Becoming a more mainstream financing solution for eligible clients is of course a major concern of the reverse mortgage industry as it continues to seek new and fruitful educational partnerships to inform product development since the 2007-2008 financial crisis. There are clear signs of progress on this front in terms of the evolving reverse mortgage discourse outside of industry circles, but penetration remains low.
“We are in the 2% penetration range,” says Lunde. “Again, this is a little less than a couple of years ago. I don’t think anyone would argue that this is the right place for us. [in terms of our ability to] really gain a broad understanding and appreciation of the product’s strength in truly service […] a customer niche and a use case that really exists, especially when people are living longer. Most of their wealth is usually associated with their own capital. “
The average maximum claim amount (MCA) for all HECMs has skyrocketed over the past couple of years, according to RMI data, but the total share of reverse mortgage approvals consisting of HECM-to-HECM refinancing has also increased, explains Lunde. …
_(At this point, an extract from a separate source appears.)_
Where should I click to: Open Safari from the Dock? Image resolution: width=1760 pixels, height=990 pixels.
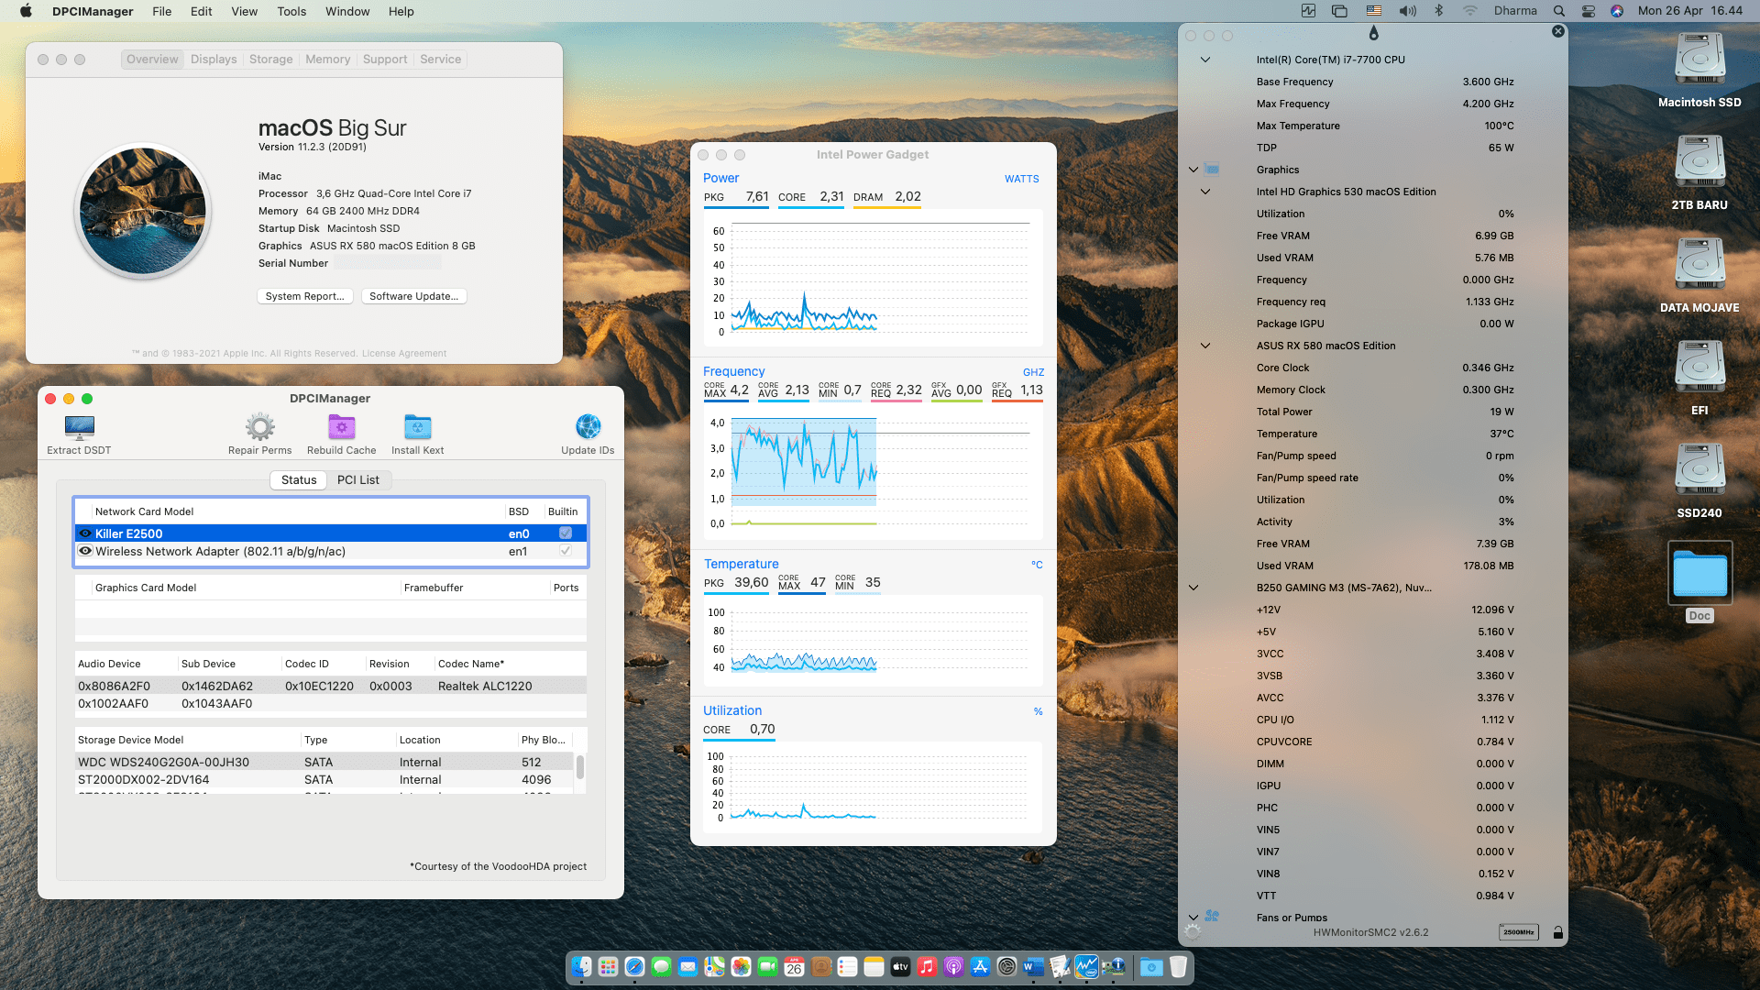coord(633,967)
“We see that it has increased dramatically, [there’s a] a general upward trend across the entire chart, but a sharp increase over 2020, ”he says. “And in early 2021, it also coincided with a pretty sharp increase in the percentage of approvals that go from HECM to HECM. So we can see that some of what is behind this is actually [those] fundamental forces that are beyond the control of our industry. We just react to it a lot. And it’s that spike in home prices, coupled with low interest rates, is really helping to amplify that effect. ”
Senior Forward Participation and Ultimate Resource of Refinancing Borrowers
Keeping in mind the low prevalence of reverse mortgages, it’s also worth noting that many who would otherwise qualify for HECM are still in the traditional mortgage business, Lunde explains.
“For age-appropriate homeowners who may be eligible for HECM, around two-thirds of them already have a forward mortgage,” says Lunde. “So if we were talking about refinancing forward mortgages and not worrying about some of the eligibility requirements for monthly payments and income, we would have a huge established base to refinance. But given that we are at the 2% level, this is a completely different story. So one of the things to look out for and think about is the fact that we just don’t have that many loans available to refinance. “
The number of HECMs that can be refinanced will eventually be depleted as it is a limited resource of existing reverse mortgage clients who even have the option to refinance in the first place, he said.
“We cannot see a similar increase in HECM refinancing in HECM in the coming years without a significant increase in non-refinancing, if only for the reason that simply to support future refinancing,” explains Lunde. “This is just a warning and some numbers to better understand that, to be honest, there is no sustainable high growth rate here in terms of the HECM to HECM refinancing niche.”